[Einträge dazu, wo sich Objekte befinden]
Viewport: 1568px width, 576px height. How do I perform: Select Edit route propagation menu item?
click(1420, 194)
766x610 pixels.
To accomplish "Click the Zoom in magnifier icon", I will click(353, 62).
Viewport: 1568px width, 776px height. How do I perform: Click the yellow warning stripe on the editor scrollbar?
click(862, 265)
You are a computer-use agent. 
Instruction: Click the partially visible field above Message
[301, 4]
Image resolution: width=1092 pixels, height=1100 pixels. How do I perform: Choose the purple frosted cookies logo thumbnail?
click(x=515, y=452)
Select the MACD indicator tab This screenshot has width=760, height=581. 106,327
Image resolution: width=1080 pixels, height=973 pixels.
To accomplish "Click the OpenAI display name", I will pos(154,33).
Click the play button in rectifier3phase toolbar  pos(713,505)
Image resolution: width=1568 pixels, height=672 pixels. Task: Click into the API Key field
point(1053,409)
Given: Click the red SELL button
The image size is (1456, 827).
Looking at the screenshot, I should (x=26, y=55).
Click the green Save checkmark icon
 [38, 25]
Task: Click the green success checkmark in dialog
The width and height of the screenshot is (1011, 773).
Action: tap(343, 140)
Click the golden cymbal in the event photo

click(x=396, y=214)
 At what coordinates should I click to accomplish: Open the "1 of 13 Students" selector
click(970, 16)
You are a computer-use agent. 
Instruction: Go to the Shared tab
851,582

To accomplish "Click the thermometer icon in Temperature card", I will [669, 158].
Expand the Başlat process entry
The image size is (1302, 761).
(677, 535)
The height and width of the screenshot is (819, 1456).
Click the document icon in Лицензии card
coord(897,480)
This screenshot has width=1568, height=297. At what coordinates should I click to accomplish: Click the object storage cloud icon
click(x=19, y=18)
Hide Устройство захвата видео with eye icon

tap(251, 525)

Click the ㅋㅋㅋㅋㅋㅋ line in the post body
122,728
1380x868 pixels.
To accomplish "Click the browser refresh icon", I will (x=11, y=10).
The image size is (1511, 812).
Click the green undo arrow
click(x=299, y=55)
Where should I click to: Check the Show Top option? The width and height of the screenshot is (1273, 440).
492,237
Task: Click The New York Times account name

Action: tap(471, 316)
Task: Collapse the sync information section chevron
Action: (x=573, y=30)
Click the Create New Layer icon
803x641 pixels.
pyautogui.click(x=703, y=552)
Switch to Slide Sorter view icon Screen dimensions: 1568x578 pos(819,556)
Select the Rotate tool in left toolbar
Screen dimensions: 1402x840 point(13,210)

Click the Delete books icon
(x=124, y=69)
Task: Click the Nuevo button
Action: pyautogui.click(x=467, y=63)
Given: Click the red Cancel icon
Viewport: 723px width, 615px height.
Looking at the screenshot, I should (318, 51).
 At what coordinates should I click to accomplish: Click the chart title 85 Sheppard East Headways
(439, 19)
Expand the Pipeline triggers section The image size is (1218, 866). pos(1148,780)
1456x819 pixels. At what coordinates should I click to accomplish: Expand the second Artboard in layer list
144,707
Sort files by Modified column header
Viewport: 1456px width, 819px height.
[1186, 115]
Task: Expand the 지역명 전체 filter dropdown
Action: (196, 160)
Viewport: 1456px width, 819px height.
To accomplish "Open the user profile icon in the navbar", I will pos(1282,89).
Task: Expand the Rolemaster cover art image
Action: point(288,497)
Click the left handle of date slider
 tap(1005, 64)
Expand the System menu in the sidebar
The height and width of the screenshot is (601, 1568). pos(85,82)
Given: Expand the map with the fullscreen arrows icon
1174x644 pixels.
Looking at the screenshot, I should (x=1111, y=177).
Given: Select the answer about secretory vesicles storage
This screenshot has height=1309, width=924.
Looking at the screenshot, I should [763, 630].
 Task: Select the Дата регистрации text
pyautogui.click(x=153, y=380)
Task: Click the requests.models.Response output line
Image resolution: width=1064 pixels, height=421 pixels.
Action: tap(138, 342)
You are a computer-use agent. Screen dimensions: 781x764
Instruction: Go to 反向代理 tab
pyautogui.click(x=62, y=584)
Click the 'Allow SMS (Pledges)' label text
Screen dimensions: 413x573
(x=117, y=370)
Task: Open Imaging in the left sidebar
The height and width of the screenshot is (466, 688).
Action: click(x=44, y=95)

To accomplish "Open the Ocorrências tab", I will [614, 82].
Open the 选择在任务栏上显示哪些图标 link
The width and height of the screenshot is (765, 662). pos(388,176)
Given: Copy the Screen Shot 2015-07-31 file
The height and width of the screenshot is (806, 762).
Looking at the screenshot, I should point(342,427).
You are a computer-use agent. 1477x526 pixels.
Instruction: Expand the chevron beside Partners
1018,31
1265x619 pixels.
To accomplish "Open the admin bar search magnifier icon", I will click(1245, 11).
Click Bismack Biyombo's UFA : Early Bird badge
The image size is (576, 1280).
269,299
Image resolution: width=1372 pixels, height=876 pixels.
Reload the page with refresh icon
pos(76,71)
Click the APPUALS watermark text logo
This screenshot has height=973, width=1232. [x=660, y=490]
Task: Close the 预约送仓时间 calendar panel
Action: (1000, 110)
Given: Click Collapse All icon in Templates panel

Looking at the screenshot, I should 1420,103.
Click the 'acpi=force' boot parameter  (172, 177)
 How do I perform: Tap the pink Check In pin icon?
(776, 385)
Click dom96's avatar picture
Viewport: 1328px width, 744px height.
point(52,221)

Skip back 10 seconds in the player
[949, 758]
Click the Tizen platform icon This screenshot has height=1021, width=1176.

■ Zu erledigen ■
Schreiben Sie sämtliche Einträge oben Zeile für Zeile unverändert ab.

■ Antwort folgt ■
Viewport: 1568px width, 576px height. How do I perform: Select Edit route propagation menu item?
click(1420, 194)
766x610 pixels.
To accomplish "Click the Zoom in magnifier icon", I will click(353, 62).
Viewport: 1568px width, 776px height. How do I perform: Click the yellow warning stripe on the editor scrollbar?
click(862, 265)
You are a computer-use agent. 
Instruction: Click the partially visible field above Message
[301, 4]
Image resolution: width=1092 pixels, height=1100 pixels. How do I perform: Choose the purple frosted cookies logo thumbnail?
click(x=515, y=452)
Select the MACD indicator tab This screenshot has width=760, height=581. 106,327
Image resolution: width=1080 pixels, height=973 pixels.
To accomplish "Click the OpenAI display name", I will pos(154,33).
Click the play button in rectifier3phase toolbar  pos(713,505)
Image resolution: width=1568 pixels, height=672 pixels. Task: Click into the API Key field
point(1053,409)
Given: Click the red SELL button
The image size is (1456, 827).
Looking at the screenshot, I should (x=26, y=55).
Click the green Save checkmark icon
 [38, 25]
Task: Click the green success checkmark in dialog
The width and height of the screenshot is (1011, 773).
Action: tap(343, 140)
Click the golden cymbal in the event photo

click(x=396, y=214)
 At what coordinates should I click to accomplish: Open the "1 of 13 Students" selector
click(970, 16)
You are a computer-use agent. 
Instruction: Go to the Shared tab
851,582

To accomplish "Click the thermometer icon in Temperature card", I will [669, 158].
Expand the Başlat process entry
The image size is (1302, 761).
(677, 535)
The height and width of the screenshot is (819, 1456).
Click the document icon in Лицензии card
coord(897,480)
This screenshot has width=1568, height=297. At what coordinates should I click to accomplish: Click the object storage cloud icon
click(x=19, y=18)
Hide Устройство захвата видео with eye icon

tap(251, 525)

Click the ㅋㅋㅋㅋㅋㅋ line in the post body
122,728
1380x868 pixels.
To accomplish "Click the browser refresh icon", I will (x=11, y=10).
The image size is (1511, 812).
Click the green undo arrow
click(x=299, y=55)
Where should I click to: Check the Show Top option? The width and height of the screenshot is (1273, 440).
492,237
Task: Click The New York Times account name

Action: tap(471, 316)
Task: Collapse the sync information section chevron
Action: (x=573, y=30)
Click the Create New Layer icon
803x641 pixels.
pyautogui.click(x=703, y=552)
Switch to Slide Sorter view icon Screen dimensions: 1568x578 pos(819,556)
Select the Rotate tool in left toolbar
Screen dimensions: 1402x840 point(13,210)

Click the Delete books icon
(x=124, y=69)
Task: Click the Nuevo button
Action: pyautogui.click(x=467, y=63)
Given: Click the red Cancel icon
Viewport: 723px width, 615px height.
Looking at the screenshot, I should (318, 51).
 At what coordinates should I click to accomplish: Click the chart title 85 Sheppard East Headways
(439, 19)
Expand the Pipeline triggers section The image size is (1218, 866). pos(1148,780)
1456x819 pixels. At what coordinates should I click to accomplish: Expand the second Artboard in layer list
144,707
Sort files by Modified column header
Viewport: 1456px width, 819px height.
[1186, 115]
Task: Expand the 지역명 전체 filter dropdown
Action: (196, 160)
Viewport: 1456px width, 819px height.
To accomplish "Open the user profile icon in the navbar", I will pos(1282,89).
Task: Expand the Rolemaster cover art image
Action: point(288,497)
Click the left handle of date slider
 tap(1005, 64)
Expand the System menu in the sidebar
The height and width of the screenshot is (601, 1568). pos(85,82)
Given: Expand the map with the fullscreen arrows icon
1174x644 pixels.
Looking at the screenshot, I should (x=1111, y=177).
Given: Select the answer about secretory vesicles storage
This screenshot has height=1309, width=924.
Looking at the screenshot, I should [763, 630].
 Task: Select the Дата регистрации text
pyautogui.click(x=153, y=380)
Task: Click the requests.models.Response output line
Image resolution: width=1064 pixels, height=421 pixels.
Action: tap(138, 342)
You are a computer-use agent. Screen dimensions: 781x764
Instruction: Go to 反向代理 tab
pyautogui.click(x=62, y=584)
Click the 'Allow SMS (Pledges)' label text
Screen dimensions: 413x573
(x=117, y=370)
Task: Open Imaging in the left sidebar
The height and width of the screenshot is (466, 688).
Action: click(x=44, y=95)

To accomplish "Open the Ocorrências tab", I will [614, 82].
Open the 选择在任务栏上显示哪些图标 link
The width and height of the screenshot is (765, 662). pos(388,176)
Given: Copy the Screen Shot 2015-07-31 file
The height and width of the screenshot is (806, 762).
Looking at the screenshot, I should point(342,427).
You are a computer-use agent. 1477x526 pixels.
Instruction: Expand the chevron beside Partners
1018,31
1265x619 pixels.
To accomplish "Open the admin bar search magnifier icon", I will click(1245, 11).
Click Bismack Biyombo's UFA : Early Bird badge
The image size is (576, 1280).
269,299
Image resolution: width=1372 pixels, height=876 pixels.
Reload the page with refresh icon
pos(76,71)
Click the APPUALS watermark text logo
This screenshot has height=973, width=1232. [x=660, y=490]
Task: Close the 预约送仓时间 calendar panel
Action: (1000, 110)
Given: Click Collapse All icon in Templates panel

Looking at the screenshot, I should 1420,103.
Click the 'acpi=force' boot parameter  (172, 177)
 How do I perform: Tap the pink Check In pin icon?
(776, 385)
Click dom96's avatar picture
Viewport: 1328px width, 744px height.
point(52,221)

Skip back 10 seconds in the player
[949, 758]
Click the Tizen platform icon This screenshot has height=1021, width=1176.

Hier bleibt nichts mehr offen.